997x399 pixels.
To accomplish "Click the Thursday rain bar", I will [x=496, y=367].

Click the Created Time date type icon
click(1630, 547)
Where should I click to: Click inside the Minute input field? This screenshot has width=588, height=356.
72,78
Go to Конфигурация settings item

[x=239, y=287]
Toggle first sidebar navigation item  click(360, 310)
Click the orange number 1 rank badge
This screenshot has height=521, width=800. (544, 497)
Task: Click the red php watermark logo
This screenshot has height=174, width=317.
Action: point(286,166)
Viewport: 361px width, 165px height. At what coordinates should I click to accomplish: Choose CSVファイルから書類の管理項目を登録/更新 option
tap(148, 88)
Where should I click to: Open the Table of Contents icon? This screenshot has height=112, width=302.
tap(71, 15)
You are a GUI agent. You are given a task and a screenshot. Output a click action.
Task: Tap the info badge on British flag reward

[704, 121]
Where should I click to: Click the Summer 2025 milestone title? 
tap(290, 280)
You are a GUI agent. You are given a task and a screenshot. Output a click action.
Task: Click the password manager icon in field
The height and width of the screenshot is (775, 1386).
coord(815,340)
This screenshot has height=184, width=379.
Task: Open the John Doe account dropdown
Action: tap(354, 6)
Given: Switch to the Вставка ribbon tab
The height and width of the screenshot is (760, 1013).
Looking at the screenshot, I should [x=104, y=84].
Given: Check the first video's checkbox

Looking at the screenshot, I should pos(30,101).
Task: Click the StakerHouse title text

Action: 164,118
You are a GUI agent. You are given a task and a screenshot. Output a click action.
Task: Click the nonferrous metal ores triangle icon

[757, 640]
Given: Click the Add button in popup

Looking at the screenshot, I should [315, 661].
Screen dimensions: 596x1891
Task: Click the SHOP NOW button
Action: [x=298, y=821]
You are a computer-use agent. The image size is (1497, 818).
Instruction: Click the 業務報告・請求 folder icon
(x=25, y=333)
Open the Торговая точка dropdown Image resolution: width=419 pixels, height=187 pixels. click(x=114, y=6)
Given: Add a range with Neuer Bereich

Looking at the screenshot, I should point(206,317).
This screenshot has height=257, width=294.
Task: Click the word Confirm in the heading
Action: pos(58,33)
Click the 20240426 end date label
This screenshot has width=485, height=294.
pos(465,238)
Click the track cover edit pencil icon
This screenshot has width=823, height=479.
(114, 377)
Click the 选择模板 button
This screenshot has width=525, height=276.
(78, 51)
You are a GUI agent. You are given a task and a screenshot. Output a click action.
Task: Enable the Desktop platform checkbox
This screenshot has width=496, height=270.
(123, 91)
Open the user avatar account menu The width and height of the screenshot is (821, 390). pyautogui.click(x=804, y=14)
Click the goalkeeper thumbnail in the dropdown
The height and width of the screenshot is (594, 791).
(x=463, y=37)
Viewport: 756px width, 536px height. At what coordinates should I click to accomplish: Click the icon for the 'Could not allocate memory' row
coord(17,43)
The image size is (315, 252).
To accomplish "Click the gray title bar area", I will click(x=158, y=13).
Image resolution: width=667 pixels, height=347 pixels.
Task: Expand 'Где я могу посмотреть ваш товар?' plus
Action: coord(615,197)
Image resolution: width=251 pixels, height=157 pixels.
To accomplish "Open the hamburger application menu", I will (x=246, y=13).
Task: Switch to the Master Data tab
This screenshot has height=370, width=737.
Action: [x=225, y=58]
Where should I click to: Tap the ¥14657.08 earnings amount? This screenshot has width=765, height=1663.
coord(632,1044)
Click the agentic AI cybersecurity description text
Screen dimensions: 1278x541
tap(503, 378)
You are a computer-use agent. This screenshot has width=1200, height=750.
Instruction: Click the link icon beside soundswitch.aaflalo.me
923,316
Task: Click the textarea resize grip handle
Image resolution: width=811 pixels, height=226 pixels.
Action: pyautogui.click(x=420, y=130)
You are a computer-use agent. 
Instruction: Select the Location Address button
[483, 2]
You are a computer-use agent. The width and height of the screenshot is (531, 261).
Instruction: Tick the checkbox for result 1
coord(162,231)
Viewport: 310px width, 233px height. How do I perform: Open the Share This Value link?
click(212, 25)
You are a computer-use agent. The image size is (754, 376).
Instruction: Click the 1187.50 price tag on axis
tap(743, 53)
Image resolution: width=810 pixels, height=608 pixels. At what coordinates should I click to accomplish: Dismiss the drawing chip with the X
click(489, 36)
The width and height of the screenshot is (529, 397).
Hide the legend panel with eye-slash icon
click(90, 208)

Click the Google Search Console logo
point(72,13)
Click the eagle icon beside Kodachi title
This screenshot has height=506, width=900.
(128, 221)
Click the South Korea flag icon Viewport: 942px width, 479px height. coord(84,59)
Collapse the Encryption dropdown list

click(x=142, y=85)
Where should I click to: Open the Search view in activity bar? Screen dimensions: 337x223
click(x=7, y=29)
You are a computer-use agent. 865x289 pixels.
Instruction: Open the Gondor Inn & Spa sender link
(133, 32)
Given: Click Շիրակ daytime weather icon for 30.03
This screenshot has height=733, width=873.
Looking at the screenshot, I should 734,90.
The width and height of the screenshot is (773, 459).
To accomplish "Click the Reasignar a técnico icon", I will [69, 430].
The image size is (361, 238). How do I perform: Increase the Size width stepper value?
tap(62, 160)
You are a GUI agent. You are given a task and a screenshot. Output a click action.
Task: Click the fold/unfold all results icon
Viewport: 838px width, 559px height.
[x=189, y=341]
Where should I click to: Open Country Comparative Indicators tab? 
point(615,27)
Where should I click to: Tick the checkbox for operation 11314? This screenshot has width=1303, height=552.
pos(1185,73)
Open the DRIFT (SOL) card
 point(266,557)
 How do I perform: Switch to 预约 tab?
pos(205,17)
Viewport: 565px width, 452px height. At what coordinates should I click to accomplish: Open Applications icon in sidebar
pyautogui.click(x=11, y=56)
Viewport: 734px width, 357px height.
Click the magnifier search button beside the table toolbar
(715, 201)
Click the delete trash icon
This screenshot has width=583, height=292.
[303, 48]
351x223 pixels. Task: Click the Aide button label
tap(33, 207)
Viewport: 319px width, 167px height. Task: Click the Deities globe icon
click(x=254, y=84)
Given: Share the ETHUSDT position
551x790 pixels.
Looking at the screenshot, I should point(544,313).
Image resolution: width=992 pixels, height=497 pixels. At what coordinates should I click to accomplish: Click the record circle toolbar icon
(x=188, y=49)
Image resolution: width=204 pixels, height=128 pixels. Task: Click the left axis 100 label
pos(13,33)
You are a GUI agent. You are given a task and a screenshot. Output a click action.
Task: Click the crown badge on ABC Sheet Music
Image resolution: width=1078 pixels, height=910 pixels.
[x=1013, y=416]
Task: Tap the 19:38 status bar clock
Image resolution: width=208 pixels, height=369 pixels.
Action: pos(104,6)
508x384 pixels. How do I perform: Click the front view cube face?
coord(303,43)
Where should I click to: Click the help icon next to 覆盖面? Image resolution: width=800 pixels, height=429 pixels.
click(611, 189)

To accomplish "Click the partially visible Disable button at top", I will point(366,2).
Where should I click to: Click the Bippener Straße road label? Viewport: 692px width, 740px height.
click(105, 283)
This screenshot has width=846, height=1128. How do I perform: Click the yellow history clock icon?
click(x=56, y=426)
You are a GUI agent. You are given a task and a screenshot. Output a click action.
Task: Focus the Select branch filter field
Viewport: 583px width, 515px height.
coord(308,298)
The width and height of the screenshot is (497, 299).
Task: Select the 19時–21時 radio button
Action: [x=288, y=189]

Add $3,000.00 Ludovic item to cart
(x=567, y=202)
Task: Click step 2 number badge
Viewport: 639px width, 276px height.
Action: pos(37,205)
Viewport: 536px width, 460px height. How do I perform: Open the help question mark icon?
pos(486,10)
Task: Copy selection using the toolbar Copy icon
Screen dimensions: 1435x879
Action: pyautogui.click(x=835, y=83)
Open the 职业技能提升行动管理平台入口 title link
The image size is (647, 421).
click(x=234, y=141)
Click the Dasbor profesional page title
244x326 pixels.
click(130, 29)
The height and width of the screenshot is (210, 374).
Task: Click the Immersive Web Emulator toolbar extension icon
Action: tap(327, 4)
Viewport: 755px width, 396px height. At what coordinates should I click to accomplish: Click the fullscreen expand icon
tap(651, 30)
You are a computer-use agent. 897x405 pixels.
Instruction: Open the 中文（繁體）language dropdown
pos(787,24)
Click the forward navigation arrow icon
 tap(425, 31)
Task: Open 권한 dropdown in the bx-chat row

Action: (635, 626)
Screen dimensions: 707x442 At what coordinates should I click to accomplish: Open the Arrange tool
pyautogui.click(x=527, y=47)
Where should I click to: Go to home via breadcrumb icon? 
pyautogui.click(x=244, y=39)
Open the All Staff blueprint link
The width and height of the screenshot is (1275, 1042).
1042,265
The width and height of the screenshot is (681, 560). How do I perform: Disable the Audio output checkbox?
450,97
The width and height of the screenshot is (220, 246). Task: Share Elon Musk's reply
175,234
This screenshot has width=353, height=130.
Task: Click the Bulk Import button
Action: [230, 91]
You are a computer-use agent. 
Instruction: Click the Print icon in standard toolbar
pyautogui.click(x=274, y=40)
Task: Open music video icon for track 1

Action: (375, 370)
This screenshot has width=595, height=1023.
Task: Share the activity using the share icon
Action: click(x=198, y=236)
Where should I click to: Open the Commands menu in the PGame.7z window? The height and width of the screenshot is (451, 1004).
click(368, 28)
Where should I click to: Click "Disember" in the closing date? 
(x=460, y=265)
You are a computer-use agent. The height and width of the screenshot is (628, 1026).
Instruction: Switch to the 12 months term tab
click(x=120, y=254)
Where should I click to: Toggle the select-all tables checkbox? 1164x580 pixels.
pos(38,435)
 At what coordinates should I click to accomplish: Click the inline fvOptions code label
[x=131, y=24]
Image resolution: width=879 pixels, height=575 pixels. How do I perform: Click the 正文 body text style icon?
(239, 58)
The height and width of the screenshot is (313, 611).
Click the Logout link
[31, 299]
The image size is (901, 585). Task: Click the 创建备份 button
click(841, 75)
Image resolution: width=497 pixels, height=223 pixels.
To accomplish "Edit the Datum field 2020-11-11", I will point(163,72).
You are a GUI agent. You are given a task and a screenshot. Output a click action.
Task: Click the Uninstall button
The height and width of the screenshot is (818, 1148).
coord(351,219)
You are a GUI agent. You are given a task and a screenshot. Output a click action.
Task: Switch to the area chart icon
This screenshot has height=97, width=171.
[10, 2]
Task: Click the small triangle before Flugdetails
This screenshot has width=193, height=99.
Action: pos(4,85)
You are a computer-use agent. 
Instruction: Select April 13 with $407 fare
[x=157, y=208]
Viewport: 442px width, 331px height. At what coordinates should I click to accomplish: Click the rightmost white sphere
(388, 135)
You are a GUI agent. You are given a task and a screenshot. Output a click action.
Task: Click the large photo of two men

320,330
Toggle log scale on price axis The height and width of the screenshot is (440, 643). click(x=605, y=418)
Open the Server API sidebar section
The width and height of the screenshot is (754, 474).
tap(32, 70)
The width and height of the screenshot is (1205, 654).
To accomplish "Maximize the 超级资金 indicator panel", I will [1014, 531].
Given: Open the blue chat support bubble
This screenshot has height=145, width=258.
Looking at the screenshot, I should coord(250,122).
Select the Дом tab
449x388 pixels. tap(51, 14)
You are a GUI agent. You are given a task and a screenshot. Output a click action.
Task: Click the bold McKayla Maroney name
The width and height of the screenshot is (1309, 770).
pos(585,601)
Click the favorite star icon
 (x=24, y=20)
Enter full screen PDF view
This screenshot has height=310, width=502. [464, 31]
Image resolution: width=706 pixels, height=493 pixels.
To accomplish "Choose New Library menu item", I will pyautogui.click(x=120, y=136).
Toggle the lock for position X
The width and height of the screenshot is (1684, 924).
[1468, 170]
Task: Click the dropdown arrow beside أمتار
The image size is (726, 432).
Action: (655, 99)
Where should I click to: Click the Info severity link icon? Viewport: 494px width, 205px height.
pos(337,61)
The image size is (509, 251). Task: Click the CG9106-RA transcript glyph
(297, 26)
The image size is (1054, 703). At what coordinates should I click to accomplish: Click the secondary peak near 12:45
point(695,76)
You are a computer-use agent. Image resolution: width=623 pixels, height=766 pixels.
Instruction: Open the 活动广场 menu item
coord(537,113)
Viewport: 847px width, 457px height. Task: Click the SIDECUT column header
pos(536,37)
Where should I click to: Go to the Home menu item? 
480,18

——

What this task involves =
Scan the listing above and copy all lines containing the word "computer".

Exercise output =
You are a computer-use agent. The image size is (1497, 818).
You are a computer-use agent. This screenshot has width=1200, height=750.
You are a computer-use agent. 
You are a computer-use agent. The width and height of the screenshot is (531, 261).
You are a computer-use agent. The image size is (754, 376).
You are a computer-use agent. 865x289 pixels.
You are a computer-use agent. 897x405 pixels.
You are a computer-use agent. 
You are a computer-use agent. The height and width of the screenshot is (628, 1026).
You are a computer-use agent. 
You are a computer-use agent. Image resolution: width=623 pixels, height=766 pixels.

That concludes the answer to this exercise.